4. Facelift complete. The AutomationDirect C-More human machine interface, visible in the center cabinet, was installed as an assembly with other control hardware to reduce installation time and save money. Courtesy: Piedmont Hydro Technologies
Most of the input/output (I/O) points from the connection blocks on the reverse side of the main control cabinet were reused, so it was a simple matter to connect to the terminal strip on the new backplane. Some sensors were added, including vibration monitors, an ultrasonic flowmeter, and pressure transducers. The existing exciter was replaced with a new Payne static exciter, which is essentially a DC voltage source controlled by the PAC.
After the wiring was completed, all I/O points were tested. Following that, functional checks of all the equipment were performed. This included hydraulic pumps, numerous valves (including a 1.25-m-diameter butterfly valve), the wicket gate operator, exciter, and more. Finally, the generator electrical protection relay settings were confirmed.
Once the systems were checked out, the unit was started. This included testing synchronization of the generator with the grid and producing power.
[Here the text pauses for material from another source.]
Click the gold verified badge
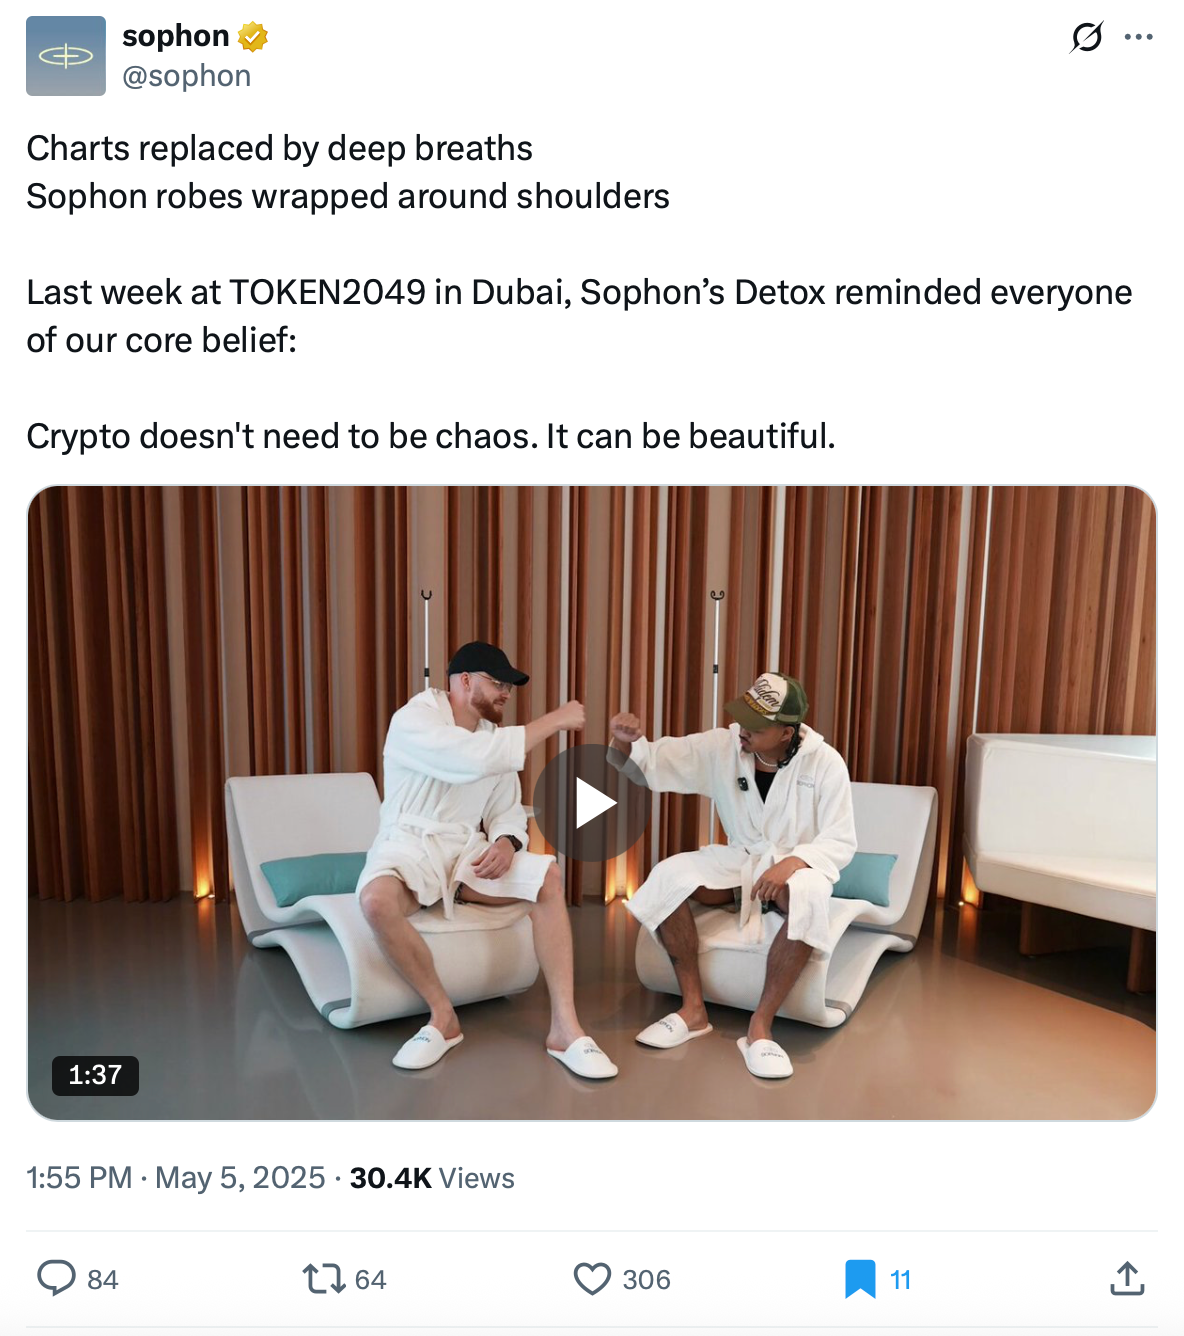Viewport: 1184px width, 1336px height. click(x=253, y=37)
Hundreds of settings, all easily available through the HMI, were adjusted to ensure safe, smooth, and reliable operation (Figure 5). PHT remained for the first few days of commercial operation, making minor adjustments and watching for problems. Startup went very well and finished on schedule.
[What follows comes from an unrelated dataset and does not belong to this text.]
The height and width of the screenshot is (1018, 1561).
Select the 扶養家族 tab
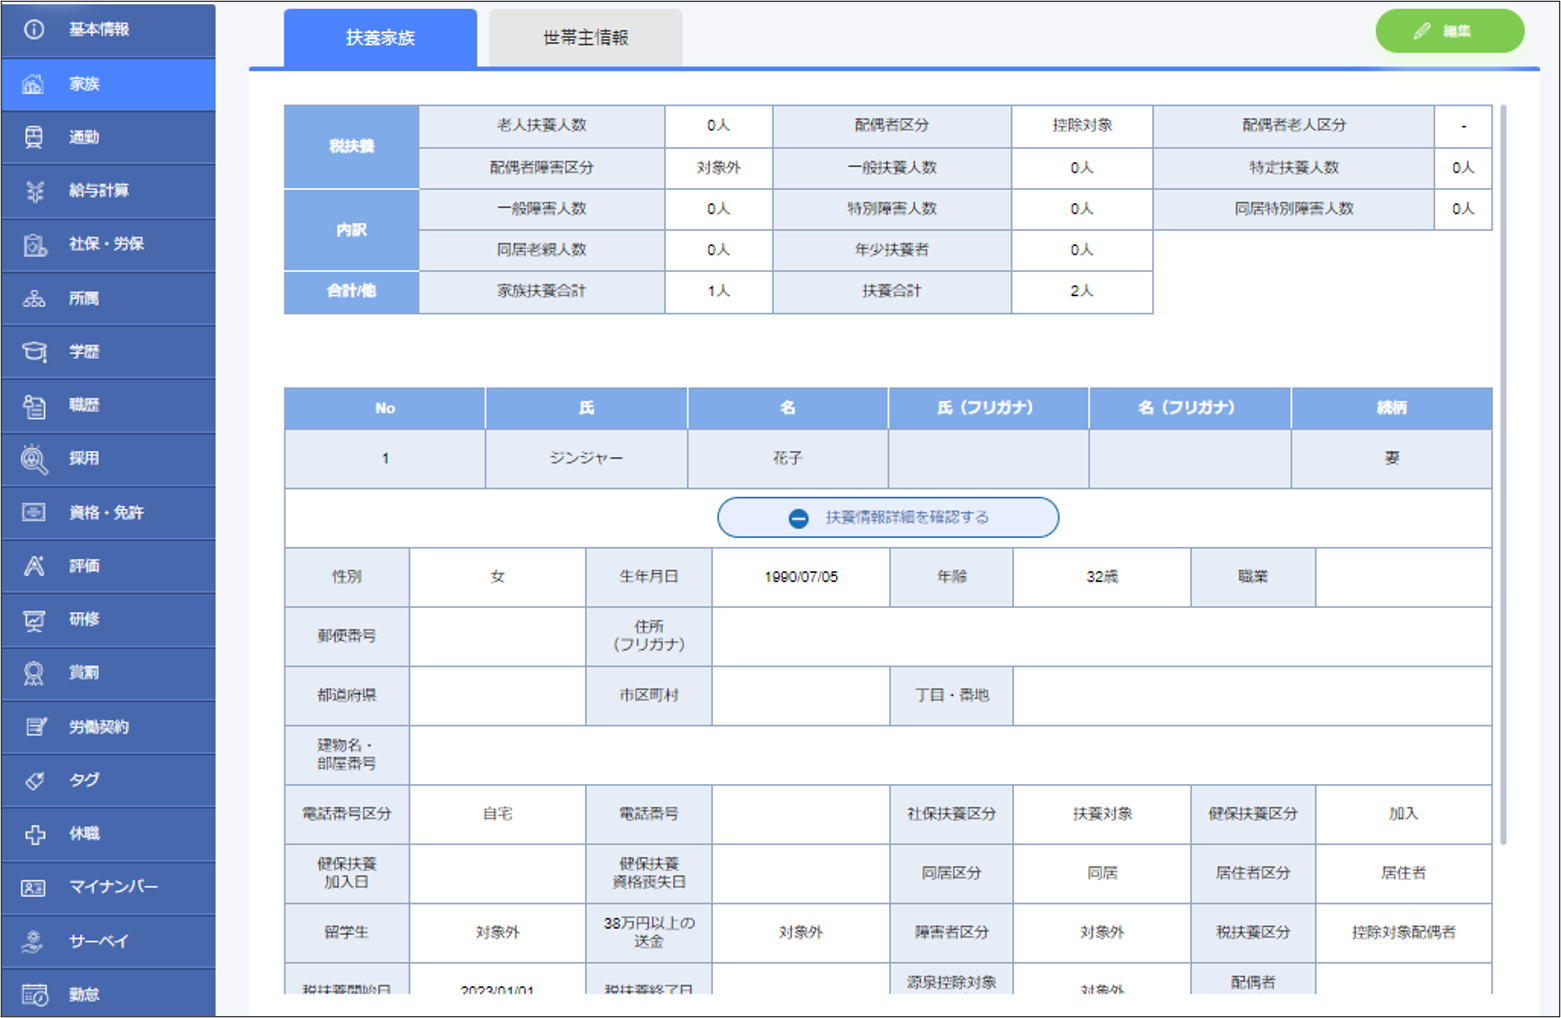point(380,38)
5. Smooth startup. Extensive testing offsite and during commissioning ensured a quick and on-schedule startup. Courtesy: Piedmont Hydro Technologies
The new control system has worked as advertised during its first year of operation and overall plant uptime has been excellent. Maintenance technicians appreciate having spares available again, and operation has been greatly simplified for the plant’s staff. The new governor and excitation controls greatly improve plant usability by replacing the difficult-to-use “black boxes” with easily monitored and adjusted subsystems via the HMI. The new exciter and controller are much easier to tune, resulting in better voltage stability.
JPS has four other hydroelectric plants still controlled by old automation systems, similar to what Maggotty Unit A used before its upgrade. Management expects to replace one of these every few years until all are modernized. JPS has been technically competent and easy to work with during the upgrade as their personnel know the plant and have an intimate knowledge of its operation. Their technical, engineering, and management assistance was invaluable and greatly helped speed installation, startup, and commissioning. ■
— Kevin Edwards is owner and lead engineer at Piedmont Hydro Technologies.